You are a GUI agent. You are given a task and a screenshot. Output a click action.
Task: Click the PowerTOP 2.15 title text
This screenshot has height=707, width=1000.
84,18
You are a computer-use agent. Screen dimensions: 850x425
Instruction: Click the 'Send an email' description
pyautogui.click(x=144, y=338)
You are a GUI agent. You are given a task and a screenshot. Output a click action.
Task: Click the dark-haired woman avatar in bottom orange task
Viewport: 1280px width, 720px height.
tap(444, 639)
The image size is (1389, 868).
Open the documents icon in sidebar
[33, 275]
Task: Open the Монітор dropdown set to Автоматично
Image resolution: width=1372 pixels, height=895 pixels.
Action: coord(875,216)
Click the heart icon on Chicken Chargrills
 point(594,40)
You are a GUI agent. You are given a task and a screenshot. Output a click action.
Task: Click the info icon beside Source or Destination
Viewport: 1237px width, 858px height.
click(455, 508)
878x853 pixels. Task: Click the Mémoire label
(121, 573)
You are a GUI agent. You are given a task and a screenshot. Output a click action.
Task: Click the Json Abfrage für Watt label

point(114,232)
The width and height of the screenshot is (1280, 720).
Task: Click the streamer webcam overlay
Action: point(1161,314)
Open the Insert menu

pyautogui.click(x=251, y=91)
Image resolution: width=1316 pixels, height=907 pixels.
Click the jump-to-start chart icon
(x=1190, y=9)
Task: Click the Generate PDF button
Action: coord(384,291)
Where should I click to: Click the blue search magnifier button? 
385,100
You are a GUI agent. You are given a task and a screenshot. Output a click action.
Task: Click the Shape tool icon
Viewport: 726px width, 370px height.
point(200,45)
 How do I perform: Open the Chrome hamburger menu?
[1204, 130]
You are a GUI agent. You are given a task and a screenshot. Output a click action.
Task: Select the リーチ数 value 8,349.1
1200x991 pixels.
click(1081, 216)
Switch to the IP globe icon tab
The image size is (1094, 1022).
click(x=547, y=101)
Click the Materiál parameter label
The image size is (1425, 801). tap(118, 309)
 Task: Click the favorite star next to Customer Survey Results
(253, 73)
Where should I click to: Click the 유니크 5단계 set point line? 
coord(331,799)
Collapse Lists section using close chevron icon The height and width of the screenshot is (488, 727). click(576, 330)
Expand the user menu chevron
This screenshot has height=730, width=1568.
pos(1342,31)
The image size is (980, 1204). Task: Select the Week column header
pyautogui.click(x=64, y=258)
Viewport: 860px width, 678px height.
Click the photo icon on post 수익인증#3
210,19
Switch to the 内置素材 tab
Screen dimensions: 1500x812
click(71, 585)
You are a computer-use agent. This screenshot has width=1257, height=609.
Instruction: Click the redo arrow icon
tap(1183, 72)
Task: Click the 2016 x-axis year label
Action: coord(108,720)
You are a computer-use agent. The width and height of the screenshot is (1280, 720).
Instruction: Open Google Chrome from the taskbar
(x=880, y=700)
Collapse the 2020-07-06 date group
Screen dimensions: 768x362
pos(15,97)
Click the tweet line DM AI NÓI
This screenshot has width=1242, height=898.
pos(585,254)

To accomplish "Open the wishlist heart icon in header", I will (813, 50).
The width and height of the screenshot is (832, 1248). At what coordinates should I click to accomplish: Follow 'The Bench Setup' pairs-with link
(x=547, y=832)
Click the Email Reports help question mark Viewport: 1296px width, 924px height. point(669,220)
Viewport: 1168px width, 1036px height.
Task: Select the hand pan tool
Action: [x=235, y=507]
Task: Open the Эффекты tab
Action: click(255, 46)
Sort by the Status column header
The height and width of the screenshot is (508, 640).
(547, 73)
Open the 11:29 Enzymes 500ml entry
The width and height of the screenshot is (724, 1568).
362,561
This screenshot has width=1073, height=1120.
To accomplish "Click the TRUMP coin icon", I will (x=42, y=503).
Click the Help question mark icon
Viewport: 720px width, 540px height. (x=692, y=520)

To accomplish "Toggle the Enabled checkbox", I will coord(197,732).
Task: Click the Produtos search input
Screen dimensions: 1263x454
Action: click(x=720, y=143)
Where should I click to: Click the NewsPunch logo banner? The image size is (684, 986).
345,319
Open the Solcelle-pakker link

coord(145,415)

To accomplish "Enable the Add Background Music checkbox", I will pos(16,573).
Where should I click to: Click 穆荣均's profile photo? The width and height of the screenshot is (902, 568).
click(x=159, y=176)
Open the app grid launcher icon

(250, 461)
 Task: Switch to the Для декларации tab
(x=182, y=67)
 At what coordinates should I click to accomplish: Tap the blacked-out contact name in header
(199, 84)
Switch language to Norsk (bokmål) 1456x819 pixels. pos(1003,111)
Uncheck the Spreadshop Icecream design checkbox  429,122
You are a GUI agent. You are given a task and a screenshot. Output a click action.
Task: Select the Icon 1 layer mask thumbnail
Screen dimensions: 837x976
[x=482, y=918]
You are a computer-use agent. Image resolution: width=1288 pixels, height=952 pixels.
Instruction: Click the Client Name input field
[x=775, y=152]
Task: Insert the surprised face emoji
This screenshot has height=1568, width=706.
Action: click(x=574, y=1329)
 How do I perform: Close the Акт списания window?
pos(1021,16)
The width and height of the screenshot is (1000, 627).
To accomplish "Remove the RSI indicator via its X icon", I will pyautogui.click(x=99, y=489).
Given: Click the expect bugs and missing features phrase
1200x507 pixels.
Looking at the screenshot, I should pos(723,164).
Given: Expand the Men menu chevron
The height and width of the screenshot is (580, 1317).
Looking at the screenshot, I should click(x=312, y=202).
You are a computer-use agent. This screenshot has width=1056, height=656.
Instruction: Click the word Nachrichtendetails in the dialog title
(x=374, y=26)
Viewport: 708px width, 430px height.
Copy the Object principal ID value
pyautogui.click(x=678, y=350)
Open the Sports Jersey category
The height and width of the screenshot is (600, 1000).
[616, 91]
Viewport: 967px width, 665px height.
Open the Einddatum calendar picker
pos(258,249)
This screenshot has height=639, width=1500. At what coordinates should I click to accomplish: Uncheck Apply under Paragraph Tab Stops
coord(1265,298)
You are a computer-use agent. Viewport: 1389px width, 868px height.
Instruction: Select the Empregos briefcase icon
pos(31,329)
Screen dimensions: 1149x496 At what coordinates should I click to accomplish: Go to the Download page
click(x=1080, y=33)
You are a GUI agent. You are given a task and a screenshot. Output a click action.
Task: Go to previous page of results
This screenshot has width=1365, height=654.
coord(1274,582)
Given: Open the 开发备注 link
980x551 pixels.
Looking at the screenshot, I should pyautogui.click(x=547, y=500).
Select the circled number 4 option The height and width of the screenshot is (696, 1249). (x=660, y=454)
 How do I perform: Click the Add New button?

— To do —
Restate the data verbatim through the "Task: Click the dark-haired" line.

— Completed exercise —
You are a GUI agent. You are given a task and a screenshot. Output a click action.
Task: Click the PowerTOP 2.15 title text
This screenshot has height=707, width=1000.
84,18
You are a computer-use agent. Screen dimensions: 850x425
Instruction: Click the 'Send an email' description
pyautogui.click(x=144, y=338)
You are a GUI agent. You are given a task and a screenshot. Output a click action.
Task: Click the dark-haired woman avatar in bottom orange task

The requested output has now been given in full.